Show every line of the data below that includes the word "Given".

□ □ □

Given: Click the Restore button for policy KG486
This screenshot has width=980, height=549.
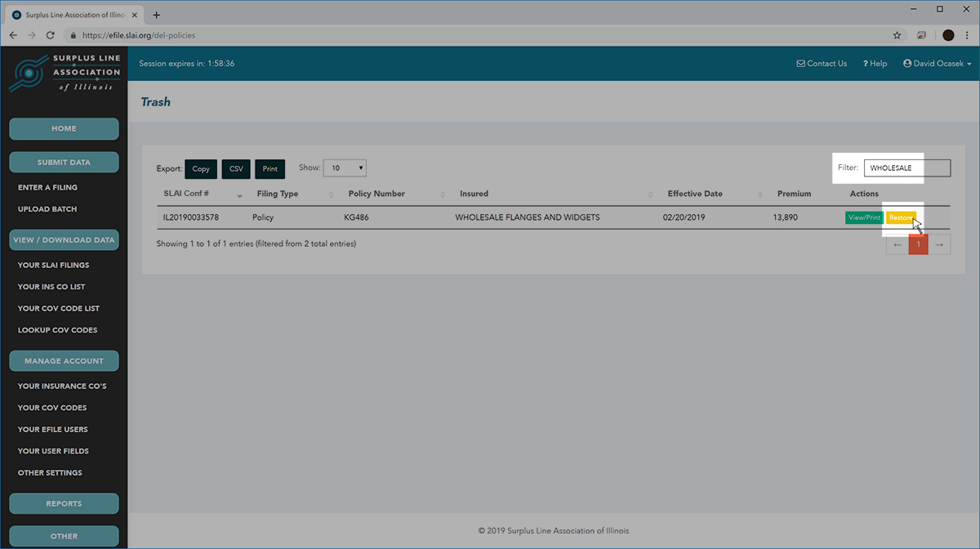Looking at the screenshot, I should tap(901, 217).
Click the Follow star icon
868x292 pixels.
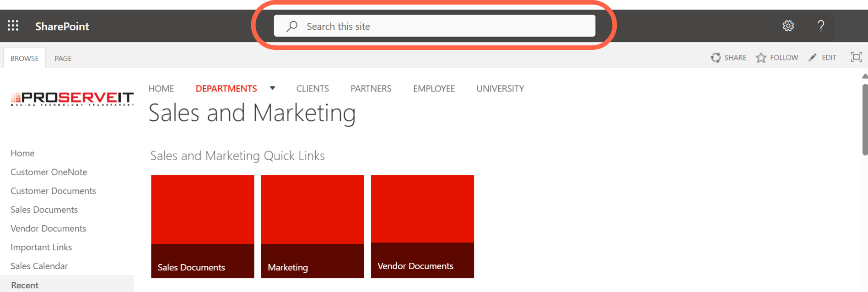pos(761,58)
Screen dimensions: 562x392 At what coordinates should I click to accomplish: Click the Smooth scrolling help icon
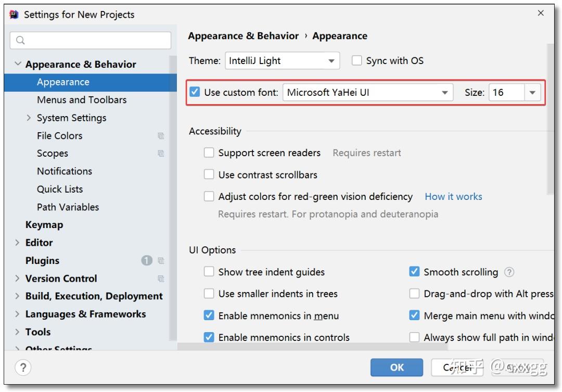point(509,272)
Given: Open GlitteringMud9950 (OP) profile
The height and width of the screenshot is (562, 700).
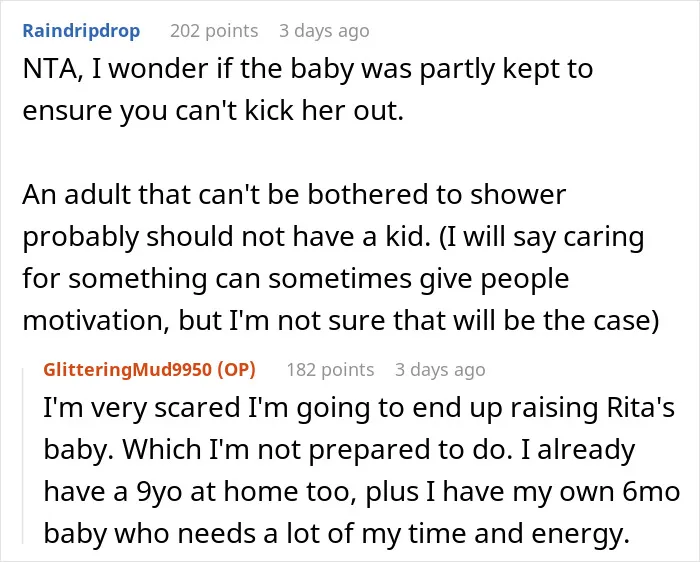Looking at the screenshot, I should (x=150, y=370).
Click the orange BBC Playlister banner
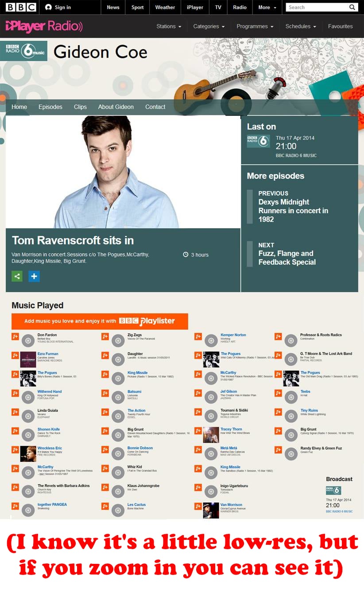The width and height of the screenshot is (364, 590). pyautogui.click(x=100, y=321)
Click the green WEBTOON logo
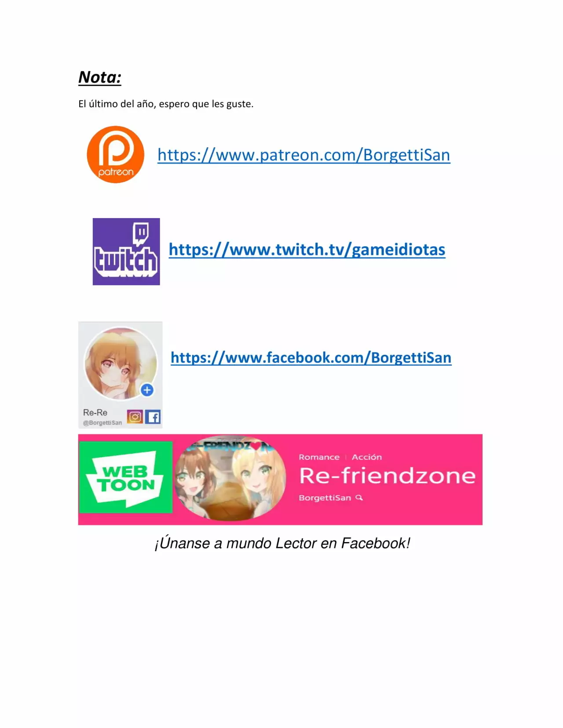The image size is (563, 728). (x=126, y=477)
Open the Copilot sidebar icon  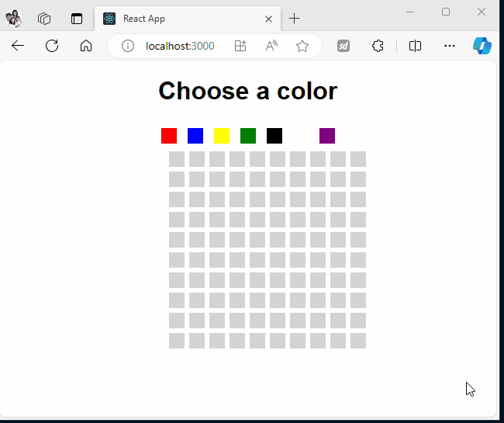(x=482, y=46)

□ □ □

◆ Answer to this exercise
Given: Click the Restore button for policy KG486
Given: Open GlitteringMud9950 (OP) profile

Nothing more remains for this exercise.